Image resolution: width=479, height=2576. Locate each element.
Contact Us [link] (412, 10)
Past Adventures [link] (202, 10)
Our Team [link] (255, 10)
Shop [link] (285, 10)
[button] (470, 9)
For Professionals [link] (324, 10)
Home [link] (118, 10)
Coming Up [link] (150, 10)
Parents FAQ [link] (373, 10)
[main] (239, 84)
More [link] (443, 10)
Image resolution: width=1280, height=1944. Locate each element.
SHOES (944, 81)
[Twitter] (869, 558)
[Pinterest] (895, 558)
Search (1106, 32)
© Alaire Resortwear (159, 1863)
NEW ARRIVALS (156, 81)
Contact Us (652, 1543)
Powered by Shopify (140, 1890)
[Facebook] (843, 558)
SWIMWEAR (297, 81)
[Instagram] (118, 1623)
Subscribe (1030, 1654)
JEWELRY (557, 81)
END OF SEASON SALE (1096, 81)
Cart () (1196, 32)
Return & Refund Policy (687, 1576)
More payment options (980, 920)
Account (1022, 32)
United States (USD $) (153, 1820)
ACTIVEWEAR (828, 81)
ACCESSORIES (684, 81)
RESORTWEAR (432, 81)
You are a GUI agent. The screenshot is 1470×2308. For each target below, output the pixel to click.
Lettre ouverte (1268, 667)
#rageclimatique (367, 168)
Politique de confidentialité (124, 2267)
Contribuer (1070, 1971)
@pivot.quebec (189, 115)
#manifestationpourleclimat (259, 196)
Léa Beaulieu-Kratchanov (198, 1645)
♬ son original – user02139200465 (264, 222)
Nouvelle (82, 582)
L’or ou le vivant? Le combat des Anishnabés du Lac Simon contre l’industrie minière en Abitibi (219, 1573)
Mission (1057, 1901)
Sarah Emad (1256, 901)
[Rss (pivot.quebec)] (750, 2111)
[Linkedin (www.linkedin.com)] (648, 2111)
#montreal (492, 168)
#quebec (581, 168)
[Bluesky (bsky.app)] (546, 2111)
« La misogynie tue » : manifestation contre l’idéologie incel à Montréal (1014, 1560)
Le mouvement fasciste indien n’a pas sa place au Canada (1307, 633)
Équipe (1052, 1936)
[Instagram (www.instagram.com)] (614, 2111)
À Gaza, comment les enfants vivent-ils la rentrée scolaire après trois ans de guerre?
======
* _Work request_
Each line in the listing above from the one containing "[Pinterest] (895, 558)" through the one containing "Sarah Emad (1256, 901)" should be repeated exactly, and no other line.

* _Exercise solution_
[Pinterest] (895, 558)
Search (1106, 32)
© Alaire Resortwear (159, 1863)
NEW ARRIVALS (156, 81)
Contact Us (652, 1543)
Powered by Shopify (140, 1890)
[Facebook] (843, 558)
SWIMWEAR (297, 81)
[Instagram] (118, 1623)
Subscribe (1030, 1654)
JEWELRY (557, 81)
END OF SEASON SALE (1096, 81)
Cart () (1196, 32)
Return & Refund Policy (687, 1576)
More payment options (980, 920)
Account (1022, 32)
United States (USD $) (153, 1820)
ACTIVEWEAR (828, 81)
ACCESSORIES (684, 81)
RESORTWEAR (432, 81)
You are a GUI agent. The screenshot is 1470×2308. For each target below, output the pixel to click.
Lettre ouverte (1268, 667)
#rageclimatique (367, 168)
Politique de confidentialité (124, 2267)
Contribuer (1070, 1971)
@pivot.quebec (189, 115)
#manifestationpourleclimat (259, 196)
Léa Beaulieu-Kratchanov (198, 1645)
♬ son original – user02139200465 (264, 222)
Nouvelle (82, 582)
L’or ou le vivant? Le combat des Anishnabés du Lac Simon contre l’industrie minière en Abitibi (219, 1573)
Mission (1057, 1901)
Sarah Emad (1256, 901)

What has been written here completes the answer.